Background Early and accurate detection of caries lesions can lead to better preventive and conservative measures, thereby reducing healthcare costs. Clinical examination, combined with radiographic evaluation, is the routine diagnostic approach. However, previous studies have shown a substantial variability in its reliability and accuracy, influenced mainly by clinician expertise.
Artificial intelligence (AI) is a field of computer science concerned with creating machines that can copy the cognitive capabilities of human intelligence. Recent implementations of AI for imaging rely on deep learning (DL), a subfield of machine learning (ML). DL diverged from previous ML methods by replacing features engineered by humans with high-capacity neural networks trained on extensive datasets, allowing for automated feature extraction. To date, the most effective models for image analysis are convolutional neural networks (CNNs). CNNs consist of many layers that transform their input using convolution filters of a limited extent.

• Stored records

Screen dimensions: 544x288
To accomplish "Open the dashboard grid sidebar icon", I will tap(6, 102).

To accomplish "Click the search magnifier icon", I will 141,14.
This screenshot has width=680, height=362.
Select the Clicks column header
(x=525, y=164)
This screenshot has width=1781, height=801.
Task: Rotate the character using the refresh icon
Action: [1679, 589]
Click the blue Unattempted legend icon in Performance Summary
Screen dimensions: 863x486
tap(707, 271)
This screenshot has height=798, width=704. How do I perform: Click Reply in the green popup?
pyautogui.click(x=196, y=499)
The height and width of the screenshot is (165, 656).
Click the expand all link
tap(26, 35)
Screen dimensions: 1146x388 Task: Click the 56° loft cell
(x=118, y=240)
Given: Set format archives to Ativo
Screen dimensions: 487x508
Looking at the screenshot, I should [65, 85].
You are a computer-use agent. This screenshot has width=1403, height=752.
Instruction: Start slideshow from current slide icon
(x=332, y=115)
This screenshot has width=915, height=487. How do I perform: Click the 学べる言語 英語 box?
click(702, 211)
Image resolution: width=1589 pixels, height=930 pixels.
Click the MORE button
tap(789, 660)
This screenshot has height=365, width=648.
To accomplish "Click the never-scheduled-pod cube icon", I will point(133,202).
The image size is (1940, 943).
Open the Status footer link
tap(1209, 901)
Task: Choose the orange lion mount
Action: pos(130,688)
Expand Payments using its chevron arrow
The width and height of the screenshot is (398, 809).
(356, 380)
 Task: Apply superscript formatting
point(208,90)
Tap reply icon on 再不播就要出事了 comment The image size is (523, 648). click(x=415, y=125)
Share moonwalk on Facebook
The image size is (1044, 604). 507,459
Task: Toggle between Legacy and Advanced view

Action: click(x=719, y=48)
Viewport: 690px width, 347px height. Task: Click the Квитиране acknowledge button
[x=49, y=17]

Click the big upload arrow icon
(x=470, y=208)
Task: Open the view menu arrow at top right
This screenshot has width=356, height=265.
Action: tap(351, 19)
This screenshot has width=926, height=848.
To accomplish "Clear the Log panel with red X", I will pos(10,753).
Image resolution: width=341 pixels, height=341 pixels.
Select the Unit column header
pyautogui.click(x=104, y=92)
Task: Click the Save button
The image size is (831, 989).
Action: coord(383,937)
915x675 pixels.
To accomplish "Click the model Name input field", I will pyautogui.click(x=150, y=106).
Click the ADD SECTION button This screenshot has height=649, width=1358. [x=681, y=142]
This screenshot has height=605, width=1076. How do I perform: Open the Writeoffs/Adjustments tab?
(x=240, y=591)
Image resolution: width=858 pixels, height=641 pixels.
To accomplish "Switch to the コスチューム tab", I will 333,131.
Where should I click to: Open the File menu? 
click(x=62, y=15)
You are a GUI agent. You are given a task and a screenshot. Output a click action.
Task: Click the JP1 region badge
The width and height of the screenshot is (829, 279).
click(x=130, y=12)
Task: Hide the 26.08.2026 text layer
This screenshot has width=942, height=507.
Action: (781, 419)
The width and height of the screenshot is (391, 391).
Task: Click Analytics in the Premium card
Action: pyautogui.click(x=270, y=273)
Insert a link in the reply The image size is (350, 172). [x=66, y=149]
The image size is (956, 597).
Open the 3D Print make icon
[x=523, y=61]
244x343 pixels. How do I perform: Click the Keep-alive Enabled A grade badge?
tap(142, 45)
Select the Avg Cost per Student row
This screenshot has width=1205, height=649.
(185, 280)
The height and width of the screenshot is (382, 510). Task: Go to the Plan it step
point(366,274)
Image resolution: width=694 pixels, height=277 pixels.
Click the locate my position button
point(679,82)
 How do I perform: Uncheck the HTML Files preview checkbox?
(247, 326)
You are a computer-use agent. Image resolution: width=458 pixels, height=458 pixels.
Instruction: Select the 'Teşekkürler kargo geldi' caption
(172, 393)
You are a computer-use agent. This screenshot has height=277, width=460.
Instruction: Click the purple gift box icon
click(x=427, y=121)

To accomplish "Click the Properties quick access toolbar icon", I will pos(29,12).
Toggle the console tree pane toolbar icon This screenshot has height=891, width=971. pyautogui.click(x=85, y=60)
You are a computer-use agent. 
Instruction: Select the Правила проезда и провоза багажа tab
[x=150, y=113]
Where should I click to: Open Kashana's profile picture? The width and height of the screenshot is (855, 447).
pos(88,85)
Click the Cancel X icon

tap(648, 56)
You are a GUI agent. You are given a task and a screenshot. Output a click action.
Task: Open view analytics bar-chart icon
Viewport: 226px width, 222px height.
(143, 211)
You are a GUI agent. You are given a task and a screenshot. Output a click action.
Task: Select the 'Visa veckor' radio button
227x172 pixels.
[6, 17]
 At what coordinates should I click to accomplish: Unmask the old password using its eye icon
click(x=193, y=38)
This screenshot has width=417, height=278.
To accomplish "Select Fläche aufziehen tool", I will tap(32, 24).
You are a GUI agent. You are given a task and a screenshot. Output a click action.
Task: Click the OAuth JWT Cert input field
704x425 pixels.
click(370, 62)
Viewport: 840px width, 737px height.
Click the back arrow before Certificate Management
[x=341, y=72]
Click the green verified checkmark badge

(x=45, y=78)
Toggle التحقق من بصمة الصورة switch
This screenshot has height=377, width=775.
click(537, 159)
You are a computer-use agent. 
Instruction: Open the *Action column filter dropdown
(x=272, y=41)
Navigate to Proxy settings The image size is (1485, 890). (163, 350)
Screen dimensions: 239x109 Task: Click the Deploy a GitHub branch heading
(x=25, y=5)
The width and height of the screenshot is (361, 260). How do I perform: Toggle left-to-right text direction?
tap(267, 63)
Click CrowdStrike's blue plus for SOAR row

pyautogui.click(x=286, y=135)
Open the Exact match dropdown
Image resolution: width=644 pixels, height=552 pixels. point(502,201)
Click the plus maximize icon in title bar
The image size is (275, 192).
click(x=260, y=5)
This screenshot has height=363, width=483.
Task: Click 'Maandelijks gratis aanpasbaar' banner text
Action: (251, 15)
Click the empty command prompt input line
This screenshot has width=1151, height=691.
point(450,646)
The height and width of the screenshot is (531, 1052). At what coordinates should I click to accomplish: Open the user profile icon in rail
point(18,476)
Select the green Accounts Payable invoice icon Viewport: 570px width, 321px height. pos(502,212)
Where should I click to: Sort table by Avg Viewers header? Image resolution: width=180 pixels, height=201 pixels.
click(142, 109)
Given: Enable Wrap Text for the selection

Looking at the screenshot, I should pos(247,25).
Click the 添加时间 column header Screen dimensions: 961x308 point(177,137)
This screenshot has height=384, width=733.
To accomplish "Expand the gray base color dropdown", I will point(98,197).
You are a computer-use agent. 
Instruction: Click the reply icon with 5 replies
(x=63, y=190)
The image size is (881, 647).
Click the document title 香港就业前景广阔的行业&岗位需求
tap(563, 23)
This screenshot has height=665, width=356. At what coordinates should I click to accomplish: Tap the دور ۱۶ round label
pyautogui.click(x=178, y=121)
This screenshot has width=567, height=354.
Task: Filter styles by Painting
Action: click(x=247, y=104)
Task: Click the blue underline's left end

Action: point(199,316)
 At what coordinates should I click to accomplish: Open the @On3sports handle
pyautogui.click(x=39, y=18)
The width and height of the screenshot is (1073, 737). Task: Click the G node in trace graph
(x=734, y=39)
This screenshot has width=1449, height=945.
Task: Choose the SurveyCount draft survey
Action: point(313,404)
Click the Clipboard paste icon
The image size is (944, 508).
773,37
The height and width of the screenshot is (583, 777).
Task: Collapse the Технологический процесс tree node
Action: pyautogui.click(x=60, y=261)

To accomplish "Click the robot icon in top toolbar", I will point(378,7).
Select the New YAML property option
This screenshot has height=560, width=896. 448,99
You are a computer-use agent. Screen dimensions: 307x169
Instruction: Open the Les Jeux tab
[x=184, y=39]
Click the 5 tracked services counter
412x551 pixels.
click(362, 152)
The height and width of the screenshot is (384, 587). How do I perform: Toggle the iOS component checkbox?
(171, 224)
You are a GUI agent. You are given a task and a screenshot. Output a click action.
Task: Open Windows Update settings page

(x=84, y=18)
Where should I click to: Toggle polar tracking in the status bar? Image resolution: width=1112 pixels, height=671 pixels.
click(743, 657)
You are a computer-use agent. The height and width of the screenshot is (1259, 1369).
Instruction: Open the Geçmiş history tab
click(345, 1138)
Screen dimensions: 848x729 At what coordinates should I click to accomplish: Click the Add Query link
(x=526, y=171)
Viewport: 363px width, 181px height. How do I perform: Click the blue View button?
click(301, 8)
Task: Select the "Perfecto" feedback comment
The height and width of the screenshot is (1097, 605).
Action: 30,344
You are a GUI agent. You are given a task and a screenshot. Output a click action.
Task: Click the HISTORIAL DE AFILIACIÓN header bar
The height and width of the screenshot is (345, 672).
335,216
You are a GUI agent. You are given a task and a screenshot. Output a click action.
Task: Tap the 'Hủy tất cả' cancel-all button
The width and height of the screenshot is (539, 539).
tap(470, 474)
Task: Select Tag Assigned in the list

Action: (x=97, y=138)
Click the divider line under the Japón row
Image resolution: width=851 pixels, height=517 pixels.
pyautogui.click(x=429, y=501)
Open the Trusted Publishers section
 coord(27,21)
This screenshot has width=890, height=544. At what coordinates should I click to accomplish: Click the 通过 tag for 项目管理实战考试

• Action item
According to the passage on caries detection and artificial intelligence, which models are currently the most effective for image analysis?

• Response to this exercise
Convolutional neural networks (CNNs)